**WHAT TO WORK ON**
With the pictures excluded, output only the lines from the one containing "Select Regenerate all Steps menu item" through the last line of the entries, unchanged.

[Start of Attachment]

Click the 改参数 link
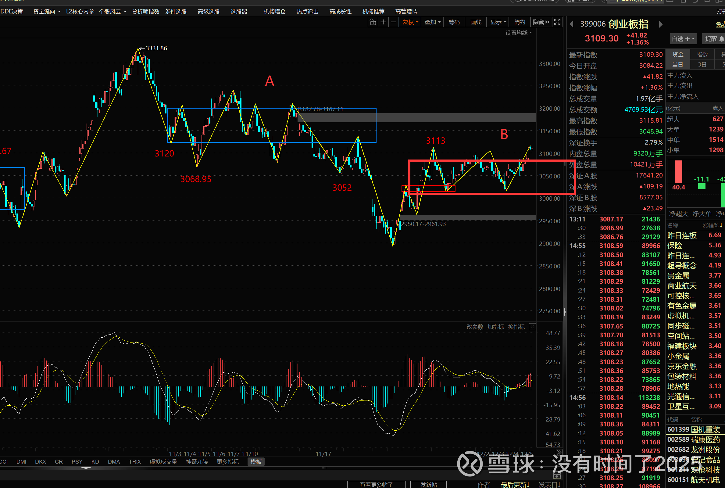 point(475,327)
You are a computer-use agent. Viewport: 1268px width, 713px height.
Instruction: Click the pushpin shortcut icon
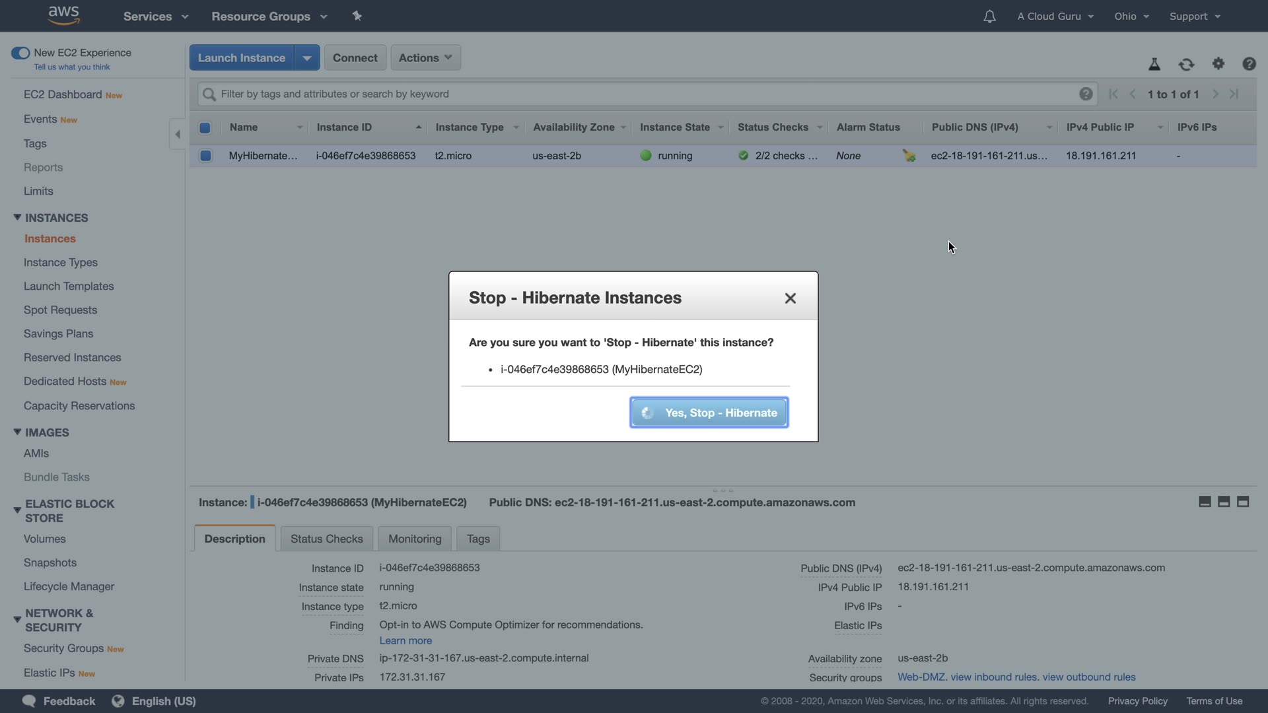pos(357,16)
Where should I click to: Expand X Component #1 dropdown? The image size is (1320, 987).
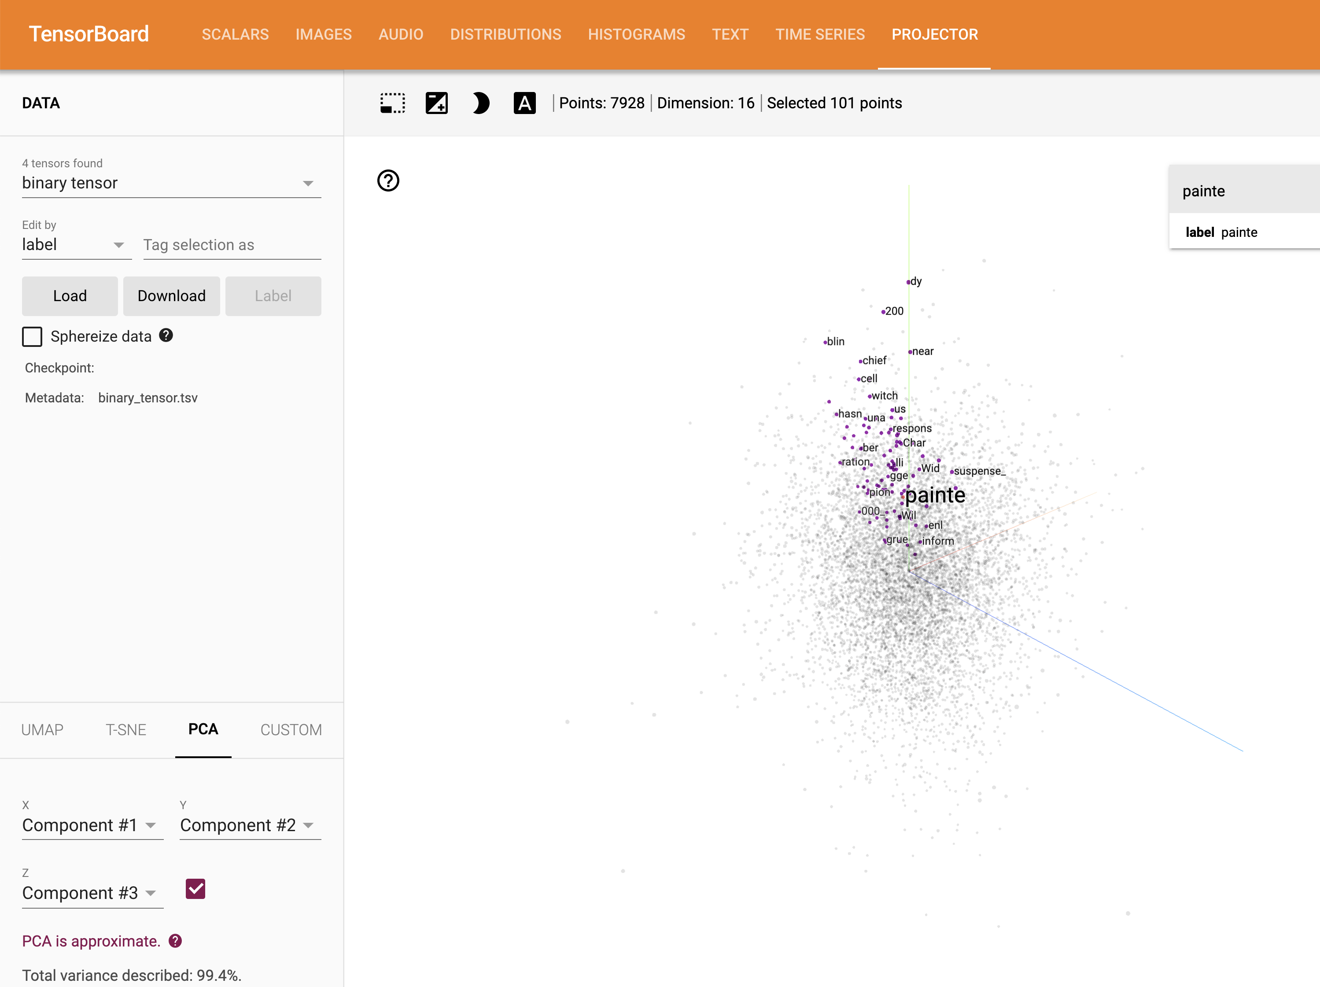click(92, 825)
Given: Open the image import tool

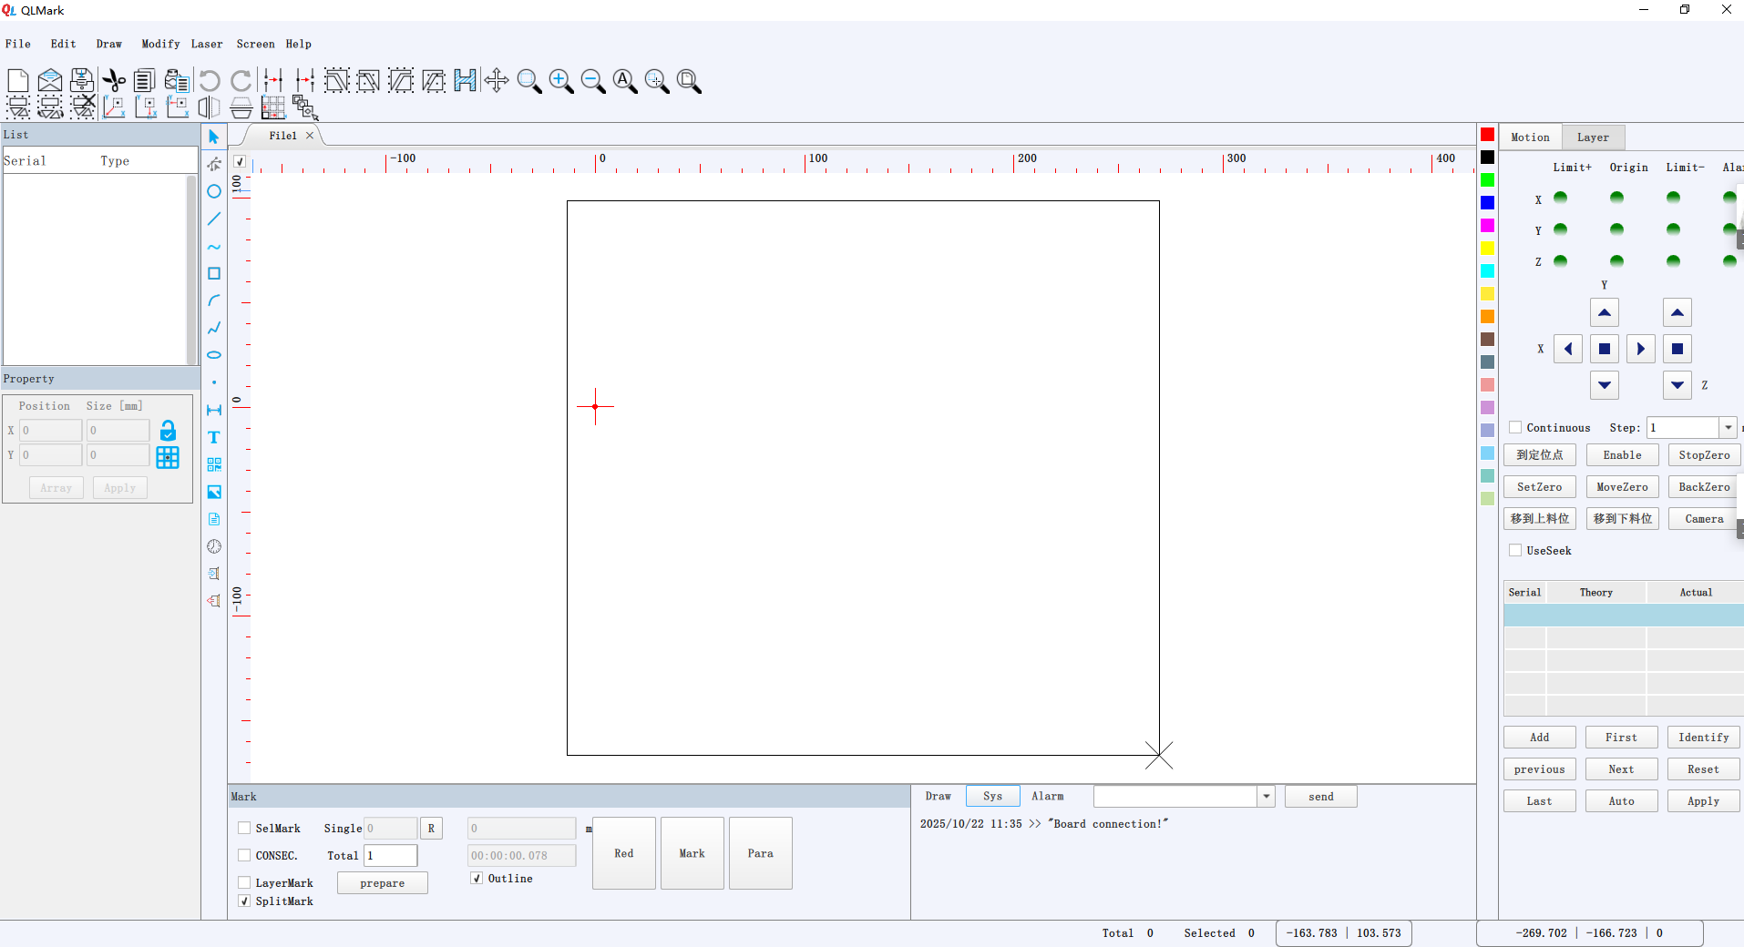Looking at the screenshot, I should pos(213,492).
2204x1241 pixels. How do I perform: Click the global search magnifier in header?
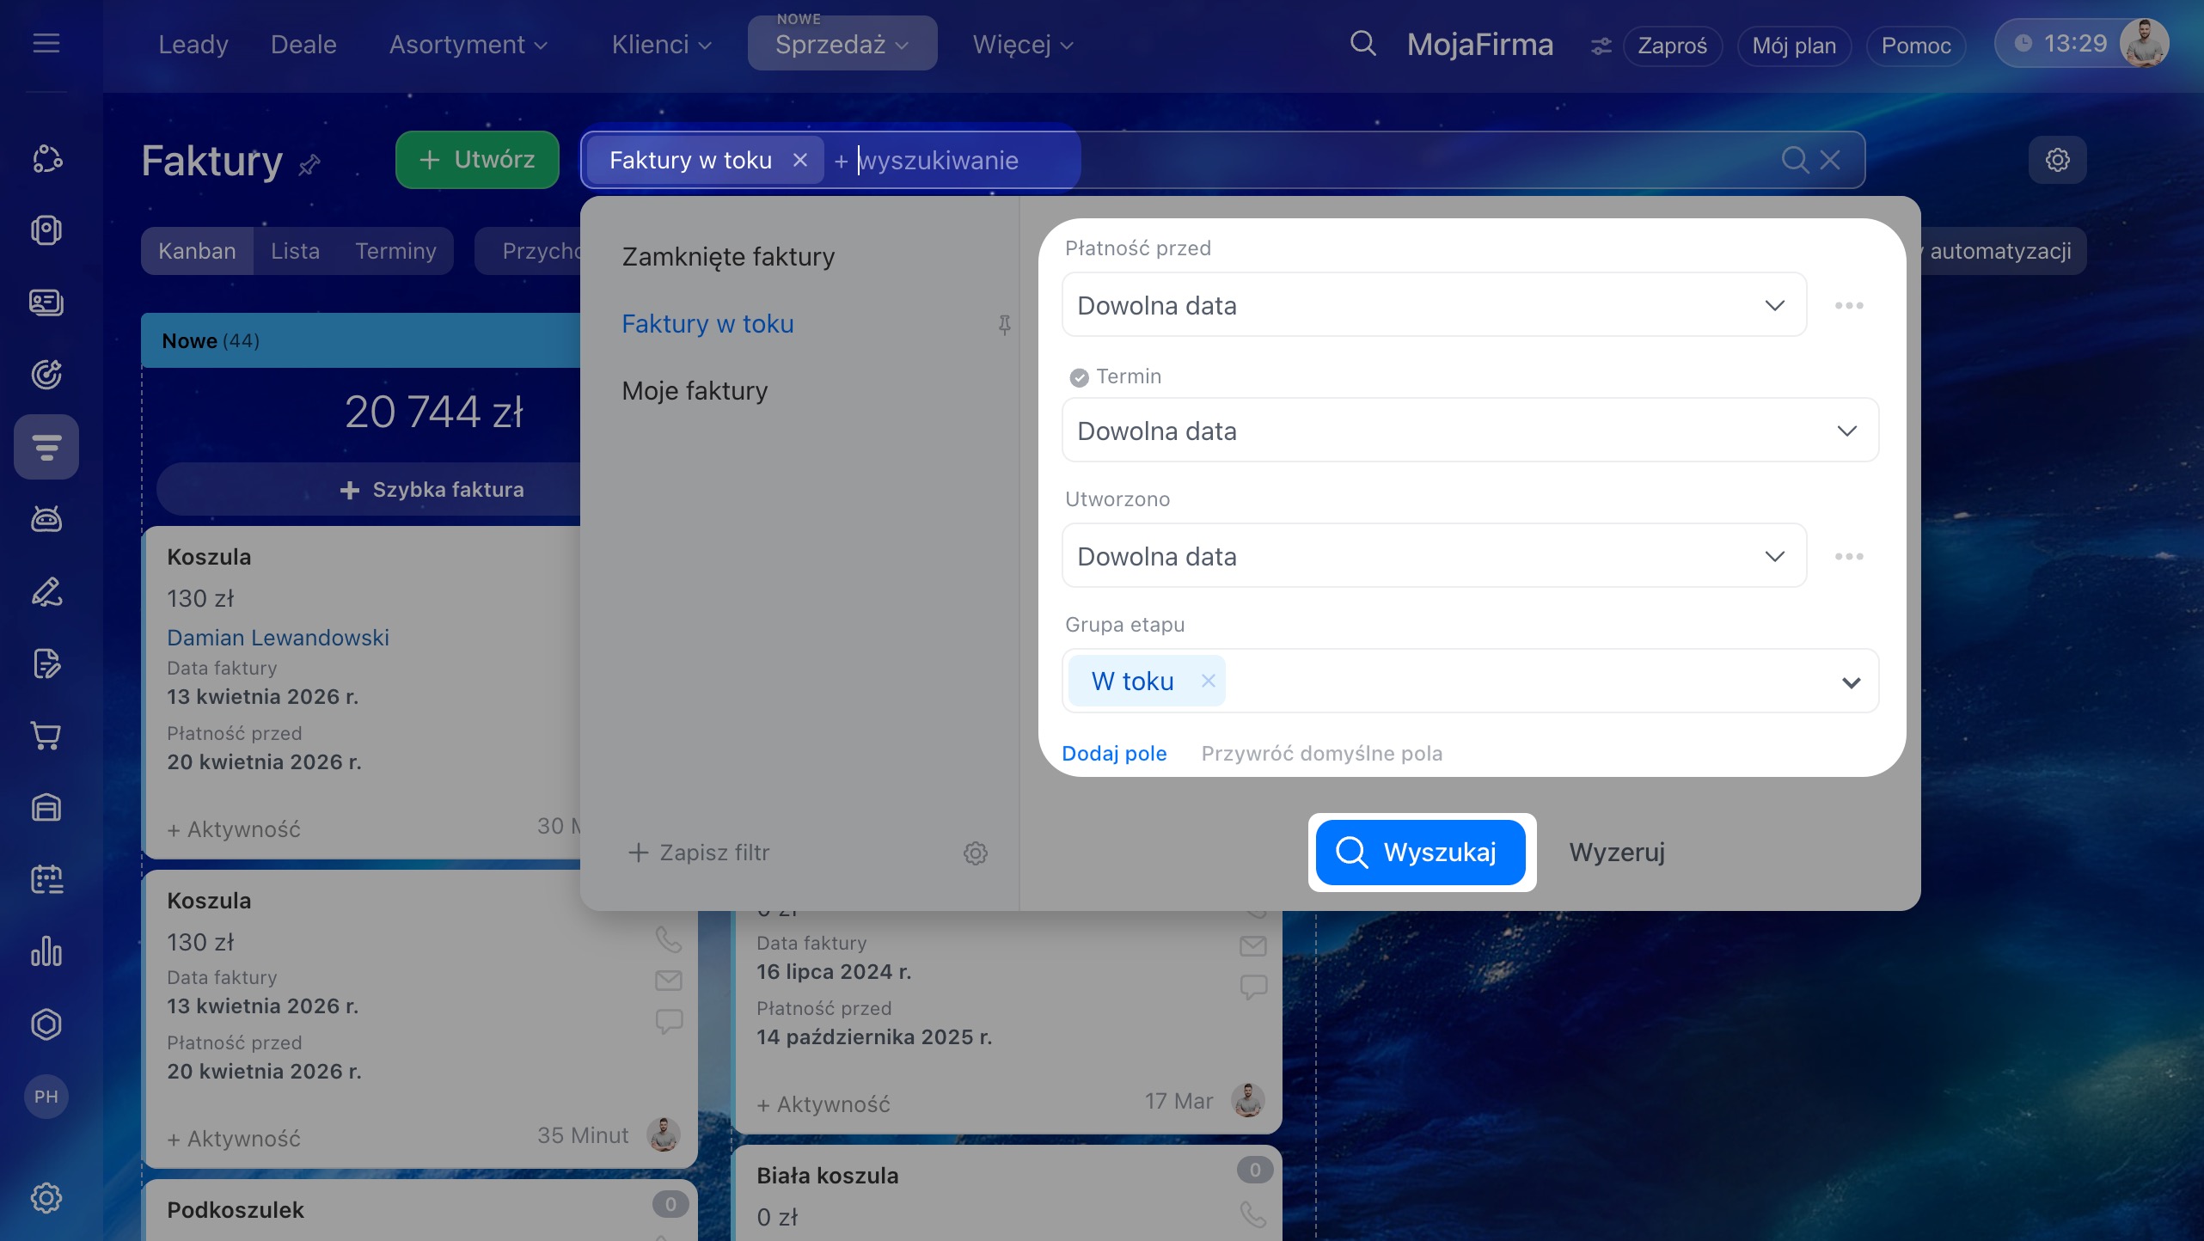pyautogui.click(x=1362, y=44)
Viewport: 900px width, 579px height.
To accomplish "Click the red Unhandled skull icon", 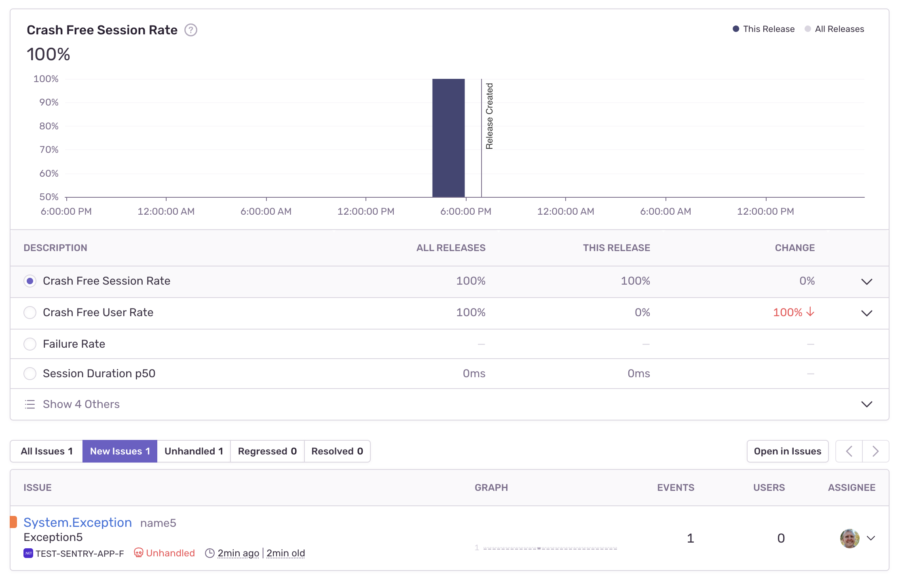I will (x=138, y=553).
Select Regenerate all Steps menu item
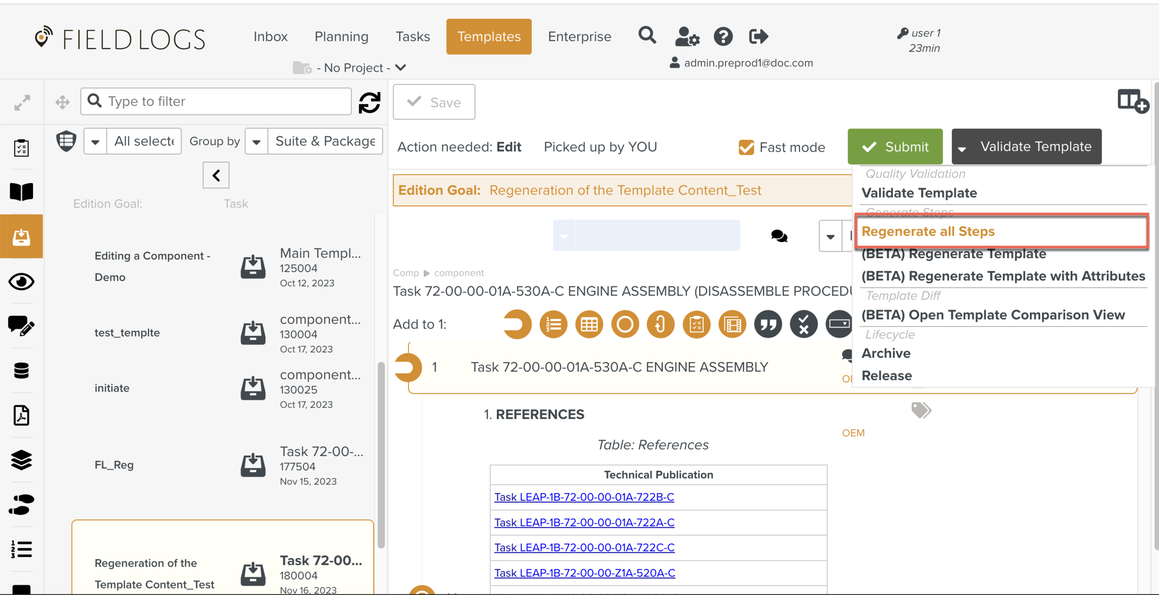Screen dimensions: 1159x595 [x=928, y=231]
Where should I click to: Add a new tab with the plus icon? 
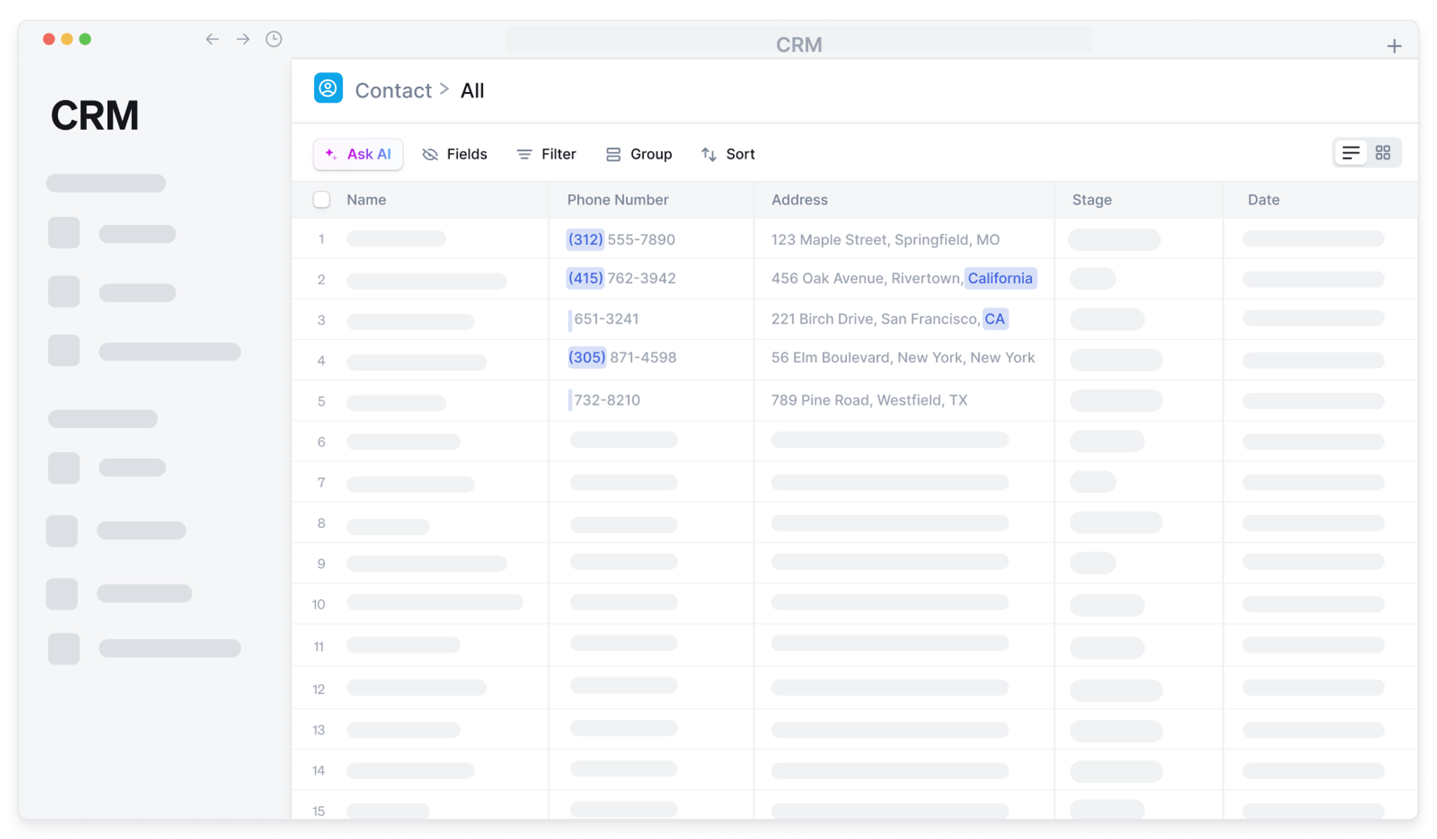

[End of Attachment]

**EXERCISE OUTPUT**
Select Regenerate all Steps menu item
Screen dimensions: 1159x595 [x=928, y=231]
Where should I click to: Add a new tab with the plus icon? 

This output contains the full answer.